Après avoir goûté aux leçons de consultants qui ont pignon sur rue,

Après  avoir dépensé autant d’énergie que d’euros à lutter contre les batteries de « power point » sans sens de la plupart des cabinets de consultants, après avoir digéré les démarches qualité en rejetant toutes les lourdeurs de paperasserie qu’elles risquent d’engendrer si elles sont déconnectées de la vie réelle de l’activité, après avoir modelé le lean management pour en faire une approche collective de recherche d’efficacité principalement aux interfaces entre plusieurs métiers….. et avoir appliqué une approche BBZ pour travailler sur les coûts unitaires de chaque acte élémentaire, j’ai eu la conviction que je ne pourrai pas redonner du souffle à nos équipes et transformer l’entreprise par ces méthodes. Que nous étions arrivés au bout de ce que peuvent apporter des démarches descendantes, basées uniquement sur la recherche de productivité. J’ai donc engagé une autre approche, basée sur l’humain, le professionnalisme et la reconnaissance de la personne. C’était à contre courant des pratiques et de la culture du Groupe. Les dirigeants de mon équipe doutaient de cette façon de manager. Je peux même dire que beaucoup attendaient « pour voir ». J’étais convaincue que les meilleures idées et les vraies marges de progrès ne pouvaient venir que des équipes métier et de leur professionnalisme. Pour cela encore faut-il leur donner la parole, les écouter et leur faire confiance.

Nous avions semé des graines

La démarche engagée pour relever le niveau de sécurité des ouvrages de distribution gaz naturel et des travaux engagés à leur proximité a été essentielle pour reprendre conscience de la place de l’humain.  Nous avons analysé les incidents/accidents survenus depuis plusieurs années, à chaque fois de plus en plus graves. La cause de ces événements est à 99%, d’origine humaine. Nous avons mis en place la pratique du retour d’expérience de chaque presqu’incident, en interne et avec les parties prenantes concernées. Nous avons rencontré des entreprises qui gèrent un risque industriel : exploitation de centrales nucléaires, aviation etc ..pour bénéficier de leur expérience et conforter notre démarche. Exemplarité, écoute, prise en compte des dysfonctionnements dans les processus, identification des contradictions entre la réglementation, les lois et les budgets. Transparence. Il s’agissait d’arrêter de pousser sous le tapis, les écarts et les problèmes et de retrouver la confiance en interne et avec les parties prenantes externes. Savoir se remettre en question, et donner des gages de notre volonté de cohérence entre les engagements de sécurité et les choix budgétaires ….. autant de ruptures avec les pratiques antérieures.

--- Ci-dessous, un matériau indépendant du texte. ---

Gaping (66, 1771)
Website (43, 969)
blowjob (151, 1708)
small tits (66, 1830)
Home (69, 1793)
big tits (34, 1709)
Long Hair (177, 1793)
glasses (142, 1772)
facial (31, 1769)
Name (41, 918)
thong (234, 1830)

Au moment de la création de GrDF, nous avions aussi travaillé sur les valeurs qui seraient des signes de reconnaissance entre les salariés et qui qualifieraient ce que nous voulons que notre entreprise partage avec son environnement. Ce travail collectif a abouti à quatre valeurs, quatre mots qui forment le « PEPS » : proximité, esprit d’entreprendre, plaisir, sécurité. Ces mots et notamment le mot « plaisir » ont fait réagir au début. Il était vraiment à contre culture. Le travail ne pouvait être que devoir, souffrance et obligation ! Lorsqu’en 2012, nous avons remis en débat nos valeurs pour vérifier qu’elles nous correspondaient bien, elles ont été plébiscitées et particulièrement le « plaisir », le plaisir d’être dans cette entreprise, le plaisir du travail bien fait.

Aller voir ce qui se passe ailleurs

Pour accélérer cette prise de conscience qu’il est possible de fonctionner différemment malgré nos lourdeurs culturelles, j’ai pensé que le mieux était de demander à des salariés de l’Entreprise, de tous niveaux, de tous métiers d’aller voir ailleurs des fonctionnements différents. Il s’agissait pour eux de plonger dans des univers très différents du nôtre. C’est ainsi que trois voyages en Californie (« learning expédition ») ont été organisés.

Les participants avaient la mission de revenir avec des témoignages et des idées concrètes recueillies dans plusieurs entreprises dans des secteurs différents, à mettre en oeuvre pour faire bouger les lignes. Nous avions au préalable fait un travail collectif pour identifier tout ce que nous ressentions comme étant des freins pour nous adapter à l’accélération de  votre environnement.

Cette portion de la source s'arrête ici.